Change the Wrong Way

Many factors can force software to change, such as new business requirements or new technology requirements. As software developers, we have to handle the constant stream of new demands in a maintainable way. But sometimes we don't have the time, or we don't have the resources. We just need to make it work because they need it like yesterday! When we allow ourselves to get caught up in the frenzy, we let quality slip. Other times, we just didn't know. Or we had bad practices that we thought were fine. Quality slips all the same. Can we see these issues just by looking at the code?

public List getPersons(String name, String firstName, int contacts, boolean sort,
    boolean dir) {
  ResultSet rs;
  List persons = new ArrayList();
  if (name != null) {
    rs = db.query("SELECT * FROM People");
    addAllPersons(rs, persons);
    if (sort) Collections.sort(persons);
    if (dir)
      return persons;
  } else {
    rs = db.query("SELECT * FROM People WHERE last_name = ? " +
      (firstName != null ? " AND first_name = ?" : ""),
      Arrays.asList(name, firstName).stream().filter(Objects::nonNull)
        .collect(Collectors.toList()).toArray());

    addAllPersons(rs, persons);

    if (contacts > 0) {
      rs = db.query("SELECT People.* FROM People JOIN Contacts ON " +
        "Contacts.person_id = People.id WHERE Contacts.contact_id IN (" +
        String.join(",", getPersonsIds(persons)) + ")");
      addAllPersons(rs, persons);
    }

    if (sort) {
      Collections.sort(persons);
    }
  }

  if(!dir) {
    Collections.reverse(persons);
  }

  return persons;
}

This method exhibits change gone wrong. It's bad. We can see how it grew over time. We started with a method to get all the people in the database. Then one day, we just needed to filter by name, but also still get all the people if we wanted to. This is the first step down the wrong path. These should have been two separate methods, but we just needed this to work. Now we may have calls like the following sprinkled throughout the code:


people.getPersons(null, null, -1, false, true);
// ...
people.getPersons("Smith", null, 1, true, true);
// ...
people.getPersons("Spector", "Jim", 6, false, true);

Looking at the invocations, we cannot know the meanings of the different parameters. We might guess the first two are names based on the last call, but we couldn't know that in the first call. Our IDE can show us what the names of the parameters are, but sometimes even that doesn't help. What does the boolean dir mean without looking at the implementation? If we realize it means sort direction, is true ascending or descending? And what does it do if we aren't sorting?

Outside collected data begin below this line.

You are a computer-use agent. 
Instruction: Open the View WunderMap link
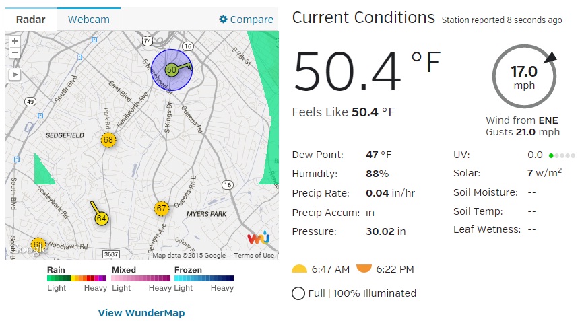[141, 312]
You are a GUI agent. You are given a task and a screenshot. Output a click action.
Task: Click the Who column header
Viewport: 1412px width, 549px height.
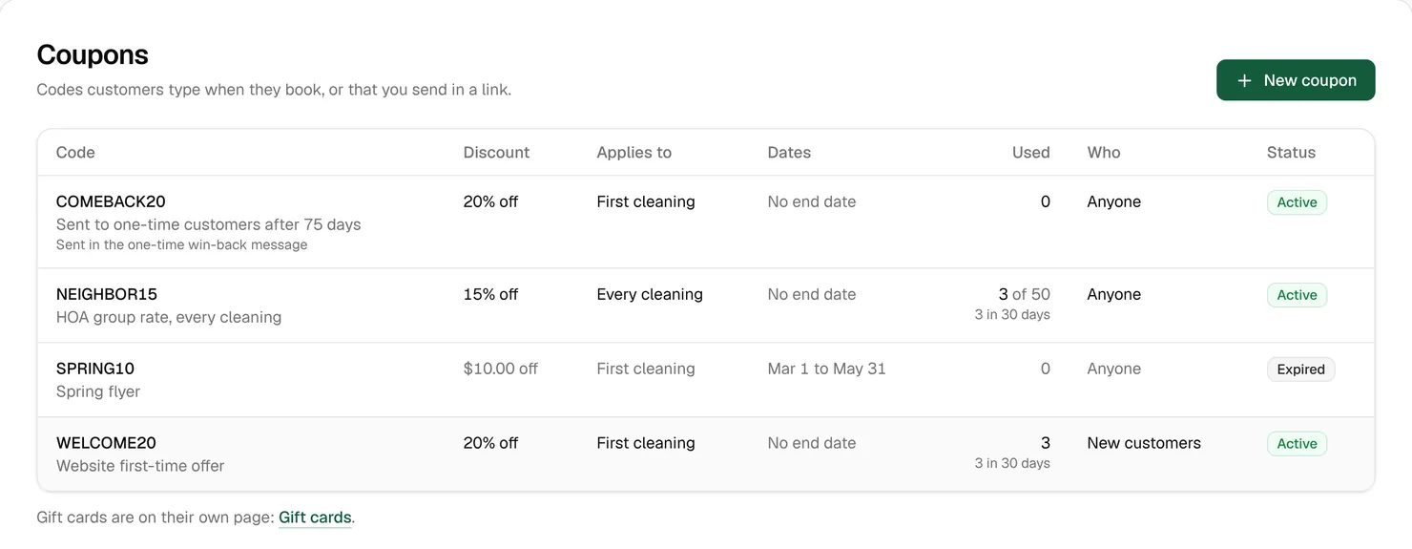1104,153
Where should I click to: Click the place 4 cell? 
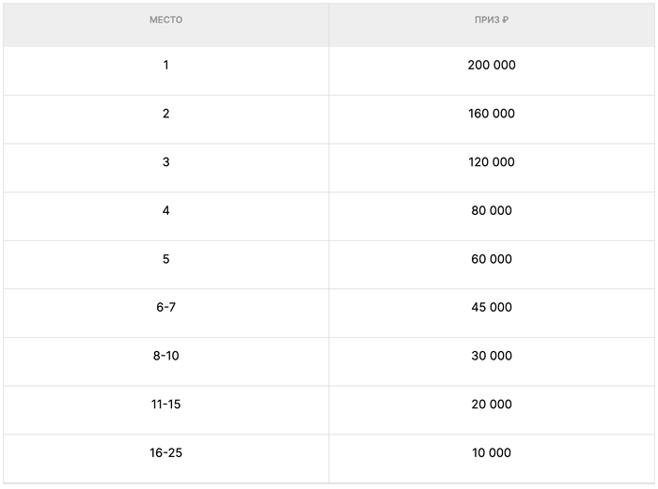click(x=165, y=211)
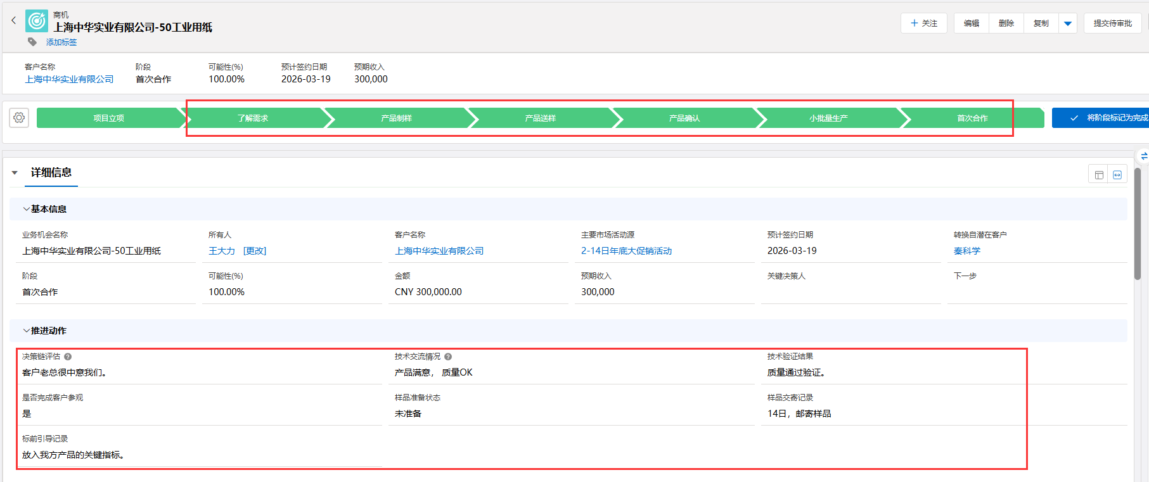Collapse the 基本信息 section

pyautogui.click(x=26, y=209)
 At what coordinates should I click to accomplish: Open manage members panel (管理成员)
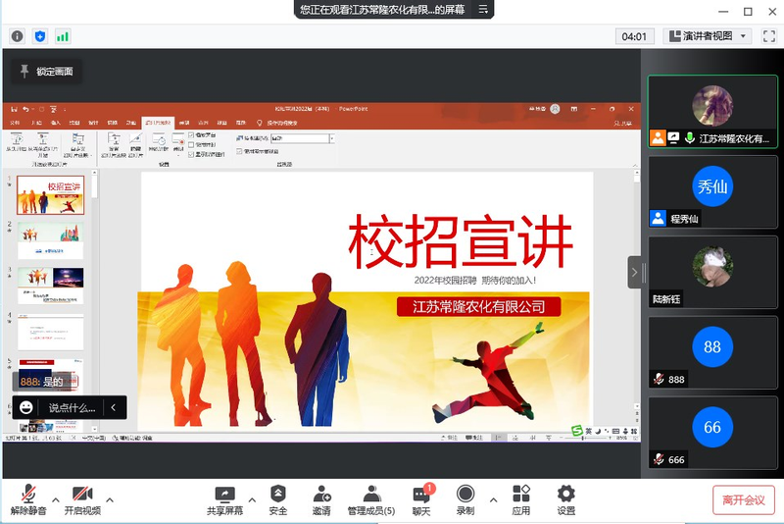point(371,494)
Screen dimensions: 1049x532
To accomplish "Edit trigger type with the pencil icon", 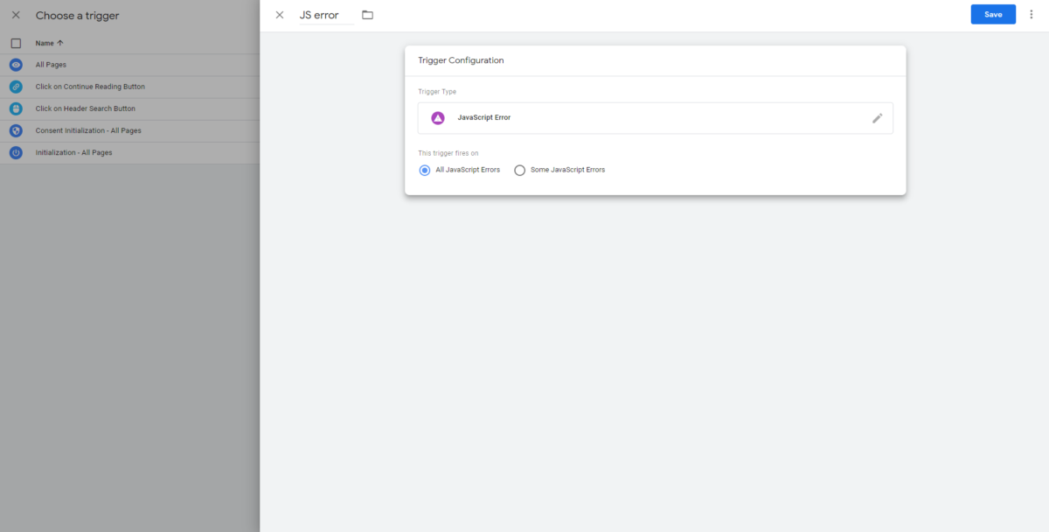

A significant number of calls explicitly pass in a null for a parameter to completely switch behavior, telling us there is a lot going on. The name and firstName parameters of the method above have several explicit nulls passed in as their values to change the searching behavior. Their values also determine if the contacts parameter is used. Passing explicit booleans is also a smell. If we know the value of the boolean parameter, then we are able to call a more semantic method right there at compile time.

The issue at hand is not how to fix the above code. Any decent software developer would be able to imagine one of the many ways to accomplish that. The real question is why code ends up looking like this. The developers who make these changes think they are doing the right thing. They don't realize that they are making the code less flexible, not more. In the above method, searching, sorting, and finding contacts are tied together. Trying to use just one of those features requires knowing exactly the right combination of flags. But the way they see it, searching and sorting should go together like peanut butter and chocolate. After all, it reduces duplication! There are not a number of sort calls all over the place. Instead, it is just inside this one method. They fail to realize they've introduced a new duplication in many more places. We now have to duplicate the knowledge that the boolean parameter means "sort" to every call to the method, including the ones that don't sort.

Sometimes it isn't just a single developer. There may be an entire team or an entire organization unaware of (or complicit in) the quality issues being created. Even a developer who knows better may give in because the world is against them. But one day, it all comes crashing down. Suddenly all the business people want to know why it is so hard just to make it sort by first name in this one case. A mountain of technical debt comes due. The quality issues become apparent to everyone, rotting from the inside out. Had there been a focus on quality, it wouldn't have turned out that way.